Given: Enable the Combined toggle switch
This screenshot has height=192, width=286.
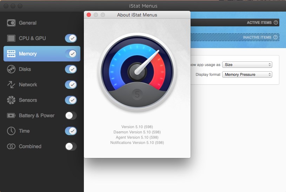Looking at the screenshot, I should click(x=71, y=146).
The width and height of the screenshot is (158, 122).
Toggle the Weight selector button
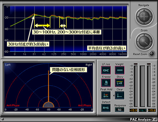coord(120,70)
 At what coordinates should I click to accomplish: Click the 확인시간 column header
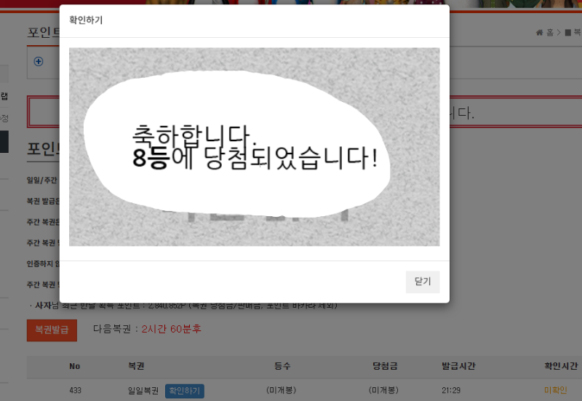(560, 366)
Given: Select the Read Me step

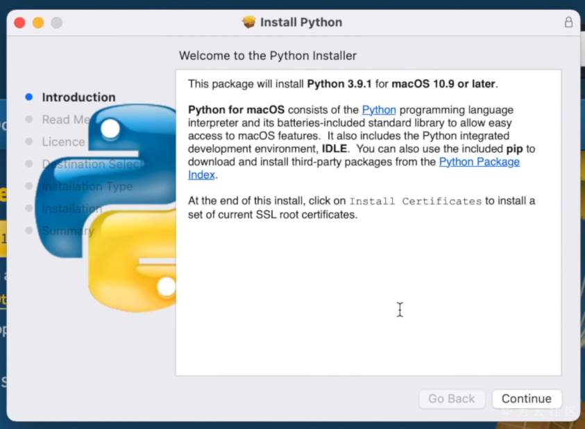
——
→ The task
Select every line in the entries above that contains the word "height".

→ Answer to the problem
This screenshot has height=192, width=286.
The width and height of the screenshot is (158, 122).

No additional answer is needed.